$A$ particle is in linear simple harmonic motion between two points,$A$ and $B$,$10 \; cm$ apart. Take the direction from $A$ to $B$ as the positive direction and give the signs of velocity,acceleration,and force on the particle when it is:
$(a)$ at the end $A$.
$(b)$ at the end $B$.
$(c)$ at the mid-point of $AB$ going towards $A$.
$(d)$ at $2 \; cm$ away from $B$ going towards $A$.
$(e)$ at $3 \; cm$ away from $A$ going towards $B$.
$(f)$ at $4 \; cm$ away from $B$ going towards $A$.

(N/A) The mean position $O$ is the midpoint of $AB$. $A$ is at $x = -5 \; cm$ and $B$ is at $x = +5 \; cm$. The positive direction is $A \to B$. In $SHM$,acceleration $a = -\omega^2 x$ and force $F = ma = -m\omega^2 x$.
$(a)$ At $A$ $(x = -5 \; cm)$: Velocity $v = 0$ (extreme point). Acceleration $a = -\omega^2(-5) > 0$ (positive). Force $F$ is positive.
$(b)$ At $B$ $(x = +5 \; cm)$: Velocity $v = 0$ (extreme point). Acceleration $a = -\omega^2(+5) < 0$ (negative). Force $F$ is negative.

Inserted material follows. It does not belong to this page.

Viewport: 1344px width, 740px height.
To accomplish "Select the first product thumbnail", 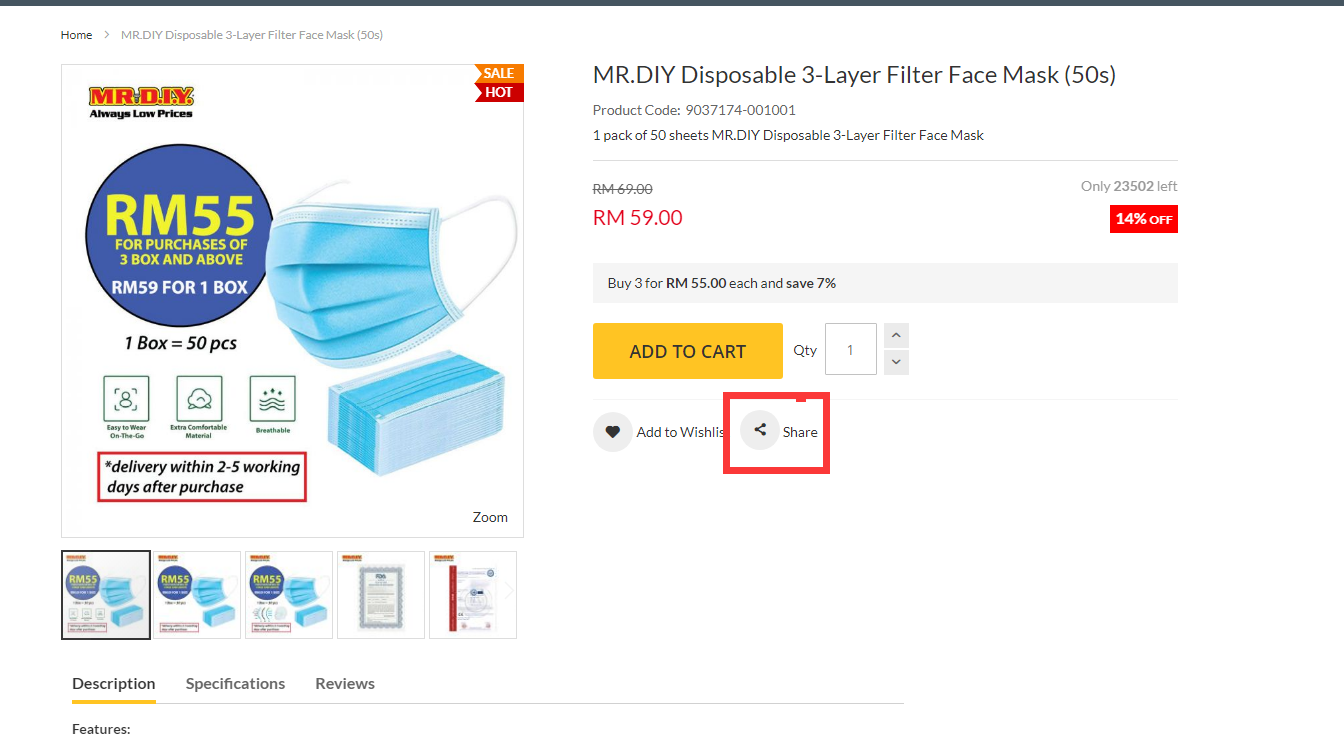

$(c)$ At $O$ $(x = 0)$ going towards $A$: Velocity $v < 0$ (moving left). Acceleration $a = 0$. Force $F = 0$.
$(d)$ At $2 \; cm$ from $B$ towards $A$ $(x = +3 \; cm)$: Velocity $v < 0$ (moving left). Acceleration $a = -\omega^2(+3) < 0$ (negative). Force $F$ is negative.

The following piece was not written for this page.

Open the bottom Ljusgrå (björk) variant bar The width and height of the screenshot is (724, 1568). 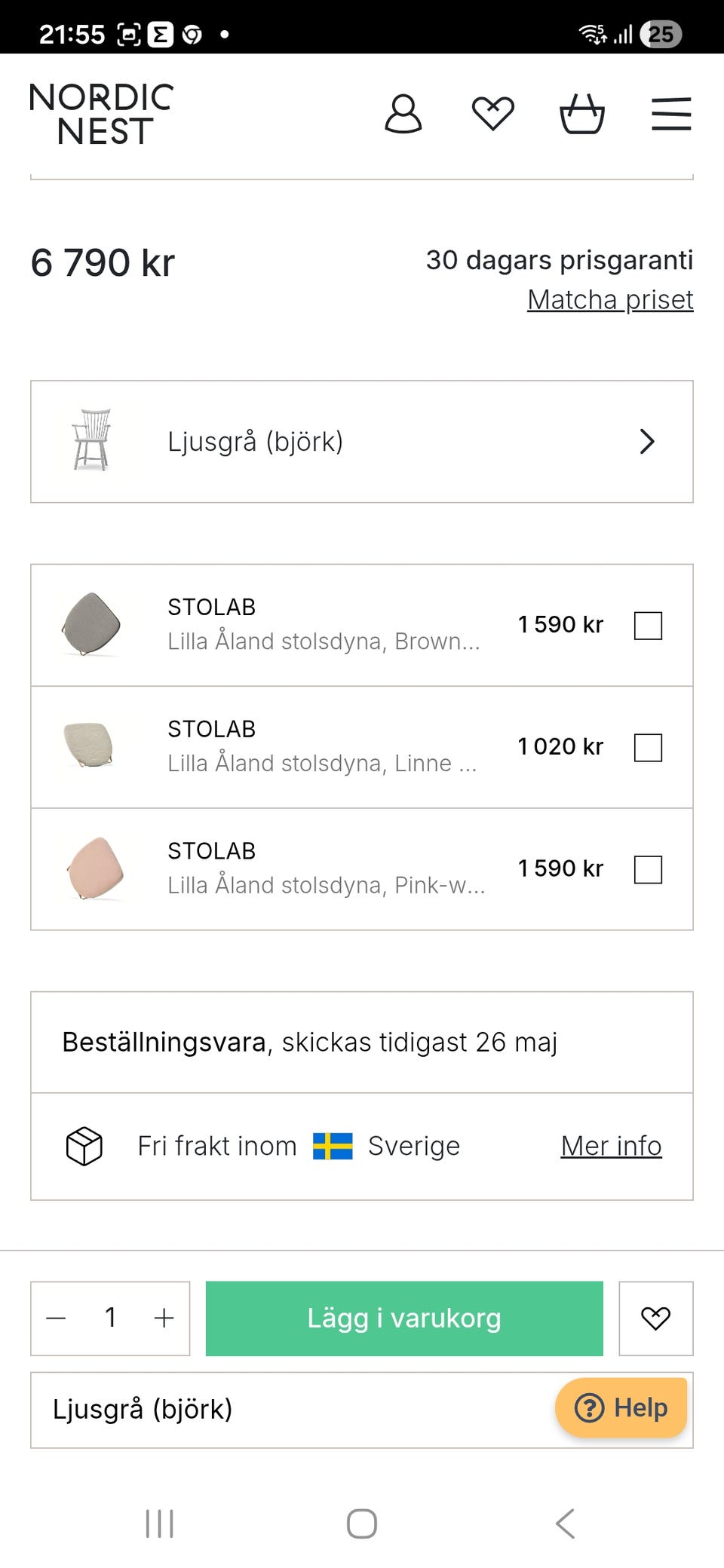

$(e)$ At $3 \; cm$ from $A$ towards $B$ $(x = -2 \; cm)$: Velocity $v > 0$ (moving right). Acceleration $a = -\omega^2(-2) > 0$ (positive). Force $F$ is positive.
$(f)$ At $4 \; cm$ from $B$ towards $A$ $(x = +1 \; cm)$: Velocity $v < 0$ (moving left). Acceleration $a = -\omega^2(+1) < 0$ (negative). Force $F$ is negative.